Une décision qui « renvoie la Russie à son passé », selon la défense
« La décision est de liquider Memorial International et ses antennes régionales », a pour sa part commenté l’ONG sur Telegram, alors que l’avocate de la défense, Maria Eïsmont, a qualifié cette mesure de « malfaisante » et « injuste ».
« Liquider Memorial International renvoie la Russie à son passé, et accroît le danger de [nouvelles] répressions », avait affirmé cette dernière devant la cour.
L’organisation a assuré qu’elle trouverait des « moyens légaux » pour continuer son travail. « Mémorial, ce n’est pas une organisation, ni même pas un mouvement social. Mémorial, c’est un besoin des citoyens de Russie de connaître la vérité sur son passé tragique, sur le sort de plusieurs millions de personnes. Et personne ne pourra "liquider" ce besoin », a assuré l’ONG dans un communiqué.
Paris et le Conseil de l’Europe montent au créneau
En raison notamment de l’aura dont elle jouit — Memorial a en effet été créé en 1989 par des dissidents soviétiques, dont le prix Nobel de la Paix Andreï Sakharov — l’ONG a reçu le soutien de nombreuses chancelleries occidentales, promptes à commenter les décisions de la justice russe.
Paris a ainsi déploré ce 28 décembre une « terrible perte pour le peuple russe », tandis que la secrétaire générale du Conseil de l’Europe, Marija Pejčinović Burić, a évoqué une « nouvelle dévastatrice pour la société civile », dans un communiqué.

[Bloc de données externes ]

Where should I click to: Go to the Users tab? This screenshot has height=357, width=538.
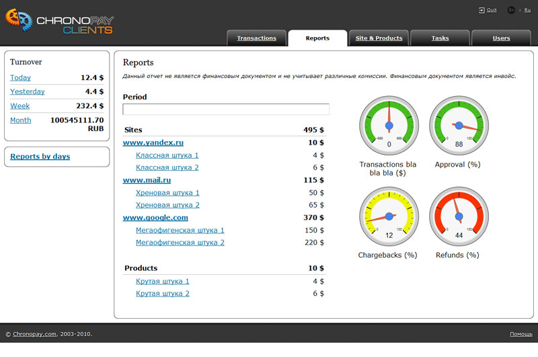[x=501, y=38]
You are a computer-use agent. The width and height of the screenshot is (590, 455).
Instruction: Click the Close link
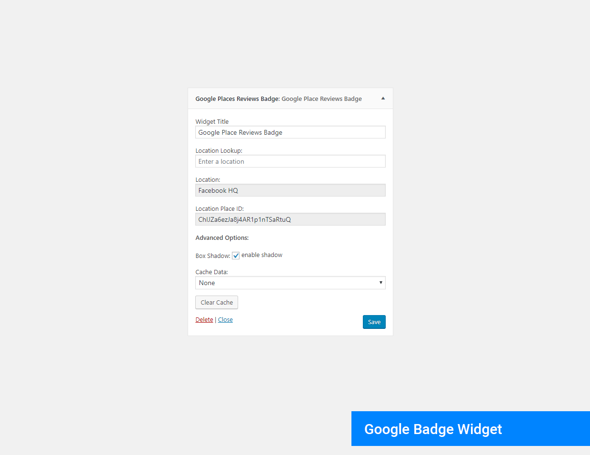(x=225, y=320)
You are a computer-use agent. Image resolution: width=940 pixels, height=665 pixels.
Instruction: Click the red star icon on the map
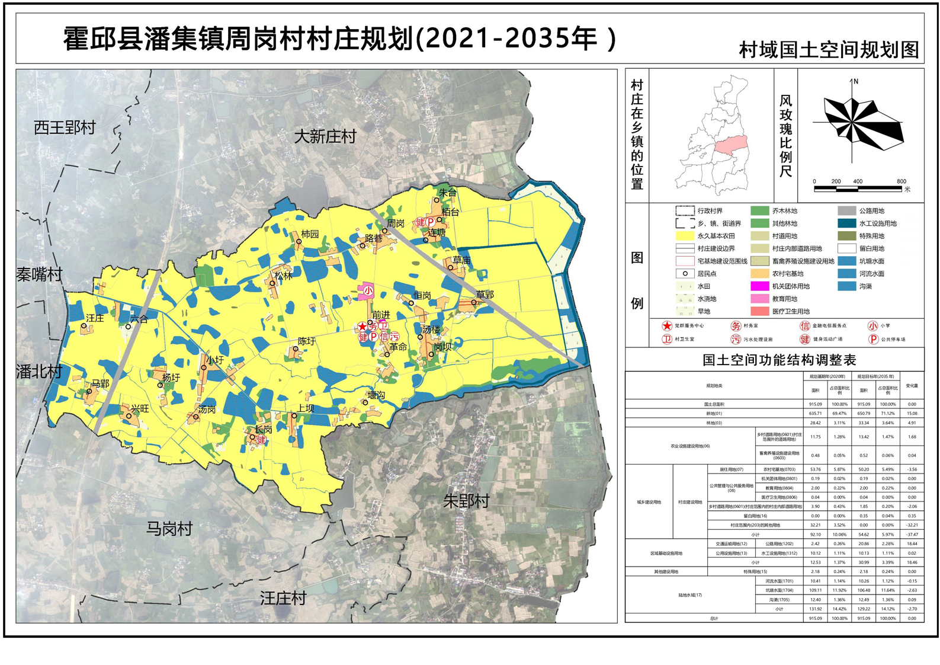tap(362, 327)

« La Fédération de Russie semble s’éloigner davantage de nos normes et valeurs européennes communes [...] Aujourd’hui marque un jour sombre pour la société civile de la Fédération de Russie », a-t-elle ajouté.
Avant même cette décision, le Haut-Commissariat de l’ONU aux droits humains était lui aussi monté au créneau, appelant à l’arrêt des poursuites contre Memorial.
Les « agents de l’étranger » : un enjeu pris au sérieux par les autorités
Une autre branche de Memorial, le Centre de défense des droits humains de Memorial, fait l’objet d’une demande de dissolution du Parquet. Les faits qui lui sont reprochés sont similaires, mais cette entité est en plus accusée d’avoir fait l’apologie d’« activités extrémistes et terroristes » en publiant une liste de détenus présentés comme des prisonniers politiques, parmi lesquels se trouvaient des membres d’organisations interdites en Russie.
Ces accusations sont fermement niées par les intéressés. Ilia Novikov, l’un des avocats du Centre de défense des droits humains de Memorial, avait exprimé sa sidération lors d’une audience préliminaire au procès : « Si nous débarquions de l’année 2000, nous aurions pu dire qu’il s’agit d’une farce [mais] c’est la réalité en 2021. »
De leur côté, les autorités russes prennent très au sérieux la menace que représentent selon elles les financements étrangers dont bénéficient certaines ONG opérant sur le territoire national. Outre la loi de 2012, un autre texte adopté en 2015 prévoit que « l’activité d’une organisation non gouvernementale étrangère ou internationale, représentant une menace pour les fondements constitutionnels de la Fédération de Russie, la capacité de défense du pays ou la sécurité du gouvernement, puisse être reconnue indésirable ».
En avril dernier, alors que 12 nouvelles organisations avaient été déclarées « indésirables » dans le pays, le procureur général Igor Krasnov avait dénoncé les tentatives venues de l’étranger « d’influer sur la situation sociale et politique du pays ».